## PROBLEM DESCRIPTION
For the material below, count each line where the string "menu" appears, then return the total alone.
+++ DATA UNDER STUDY +++
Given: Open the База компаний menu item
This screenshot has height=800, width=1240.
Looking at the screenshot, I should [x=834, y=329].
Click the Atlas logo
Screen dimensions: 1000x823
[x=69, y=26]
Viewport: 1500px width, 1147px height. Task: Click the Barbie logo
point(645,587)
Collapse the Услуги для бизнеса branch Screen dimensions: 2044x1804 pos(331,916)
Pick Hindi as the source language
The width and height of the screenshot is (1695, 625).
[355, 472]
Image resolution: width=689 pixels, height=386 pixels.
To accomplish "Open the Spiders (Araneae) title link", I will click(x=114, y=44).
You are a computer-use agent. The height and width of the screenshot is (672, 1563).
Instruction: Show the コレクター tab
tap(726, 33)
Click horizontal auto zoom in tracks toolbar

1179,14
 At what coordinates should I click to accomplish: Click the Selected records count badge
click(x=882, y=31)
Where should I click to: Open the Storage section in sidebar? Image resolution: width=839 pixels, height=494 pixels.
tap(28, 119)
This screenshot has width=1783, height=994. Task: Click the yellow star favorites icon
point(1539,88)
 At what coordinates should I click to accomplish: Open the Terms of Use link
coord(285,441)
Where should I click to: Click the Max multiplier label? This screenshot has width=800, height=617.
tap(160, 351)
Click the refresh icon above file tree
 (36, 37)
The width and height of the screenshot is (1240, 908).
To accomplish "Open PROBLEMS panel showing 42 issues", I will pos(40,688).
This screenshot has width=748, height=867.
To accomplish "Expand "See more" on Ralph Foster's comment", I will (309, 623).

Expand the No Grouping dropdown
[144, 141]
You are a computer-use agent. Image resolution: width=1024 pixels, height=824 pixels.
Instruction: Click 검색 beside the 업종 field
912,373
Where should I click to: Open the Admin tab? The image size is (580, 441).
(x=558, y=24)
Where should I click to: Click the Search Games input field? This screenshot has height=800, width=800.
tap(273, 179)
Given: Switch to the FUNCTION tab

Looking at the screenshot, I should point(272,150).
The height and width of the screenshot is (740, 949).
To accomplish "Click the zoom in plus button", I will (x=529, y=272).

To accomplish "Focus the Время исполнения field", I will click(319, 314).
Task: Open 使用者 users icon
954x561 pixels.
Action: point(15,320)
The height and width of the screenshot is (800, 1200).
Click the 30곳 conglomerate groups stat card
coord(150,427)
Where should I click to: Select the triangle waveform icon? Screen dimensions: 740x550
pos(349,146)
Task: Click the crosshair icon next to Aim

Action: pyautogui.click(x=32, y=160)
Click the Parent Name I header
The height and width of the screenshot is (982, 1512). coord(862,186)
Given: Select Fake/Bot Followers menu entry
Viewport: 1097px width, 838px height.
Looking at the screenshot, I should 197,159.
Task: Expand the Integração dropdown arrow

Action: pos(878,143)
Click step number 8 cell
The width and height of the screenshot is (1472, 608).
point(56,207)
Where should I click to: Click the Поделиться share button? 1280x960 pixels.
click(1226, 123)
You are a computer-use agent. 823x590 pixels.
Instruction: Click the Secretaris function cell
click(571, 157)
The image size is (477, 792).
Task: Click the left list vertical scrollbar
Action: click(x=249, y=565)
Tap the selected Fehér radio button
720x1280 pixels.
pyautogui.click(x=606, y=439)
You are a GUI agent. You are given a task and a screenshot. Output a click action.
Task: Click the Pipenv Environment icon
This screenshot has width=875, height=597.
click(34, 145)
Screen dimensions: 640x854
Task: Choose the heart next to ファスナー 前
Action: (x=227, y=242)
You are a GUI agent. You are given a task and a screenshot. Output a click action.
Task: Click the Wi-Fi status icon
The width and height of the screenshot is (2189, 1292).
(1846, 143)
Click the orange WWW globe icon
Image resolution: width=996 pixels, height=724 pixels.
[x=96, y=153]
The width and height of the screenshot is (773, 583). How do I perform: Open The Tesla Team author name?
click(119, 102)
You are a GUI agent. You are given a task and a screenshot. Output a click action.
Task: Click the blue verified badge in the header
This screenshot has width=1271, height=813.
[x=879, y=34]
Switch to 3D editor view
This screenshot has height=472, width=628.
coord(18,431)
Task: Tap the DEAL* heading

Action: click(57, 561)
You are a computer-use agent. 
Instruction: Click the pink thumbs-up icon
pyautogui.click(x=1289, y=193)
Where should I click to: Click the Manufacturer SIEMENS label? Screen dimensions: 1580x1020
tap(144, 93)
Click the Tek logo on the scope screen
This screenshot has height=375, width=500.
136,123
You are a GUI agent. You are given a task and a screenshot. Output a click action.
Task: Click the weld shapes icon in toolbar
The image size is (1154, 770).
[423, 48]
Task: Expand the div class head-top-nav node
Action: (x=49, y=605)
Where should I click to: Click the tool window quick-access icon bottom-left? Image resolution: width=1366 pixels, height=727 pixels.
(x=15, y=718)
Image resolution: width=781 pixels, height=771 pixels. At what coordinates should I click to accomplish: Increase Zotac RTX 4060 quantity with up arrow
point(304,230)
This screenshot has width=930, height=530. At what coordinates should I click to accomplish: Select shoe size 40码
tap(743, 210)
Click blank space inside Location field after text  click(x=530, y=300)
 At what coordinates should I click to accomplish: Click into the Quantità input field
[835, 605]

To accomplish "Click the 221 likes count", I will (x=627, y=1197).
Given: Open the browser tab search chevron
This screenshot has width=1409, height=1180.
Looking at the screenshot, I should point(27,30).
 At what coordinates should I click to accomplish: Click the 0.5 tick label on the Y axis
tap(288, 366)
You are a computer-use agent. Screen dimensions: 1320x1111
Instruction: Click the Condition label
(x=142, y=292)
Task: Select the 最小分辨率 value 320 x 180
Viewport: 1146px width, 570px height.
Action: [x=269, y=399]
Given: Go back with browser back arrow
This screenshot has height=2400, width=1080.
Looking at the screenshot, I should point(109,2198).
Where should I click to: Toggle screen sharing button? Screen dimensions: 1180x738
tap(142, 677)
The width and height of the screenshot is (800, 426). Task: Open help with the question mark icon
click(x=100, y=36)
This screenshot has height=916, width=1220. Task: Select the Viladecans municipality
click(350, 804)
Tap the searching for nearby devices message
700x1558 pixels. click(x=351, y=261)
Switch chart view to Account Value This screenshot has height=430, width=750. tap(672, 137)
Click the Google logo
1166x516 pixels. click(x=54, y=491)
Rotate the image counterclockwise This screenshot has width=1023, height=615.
+++
## OUTPUT BELOW
2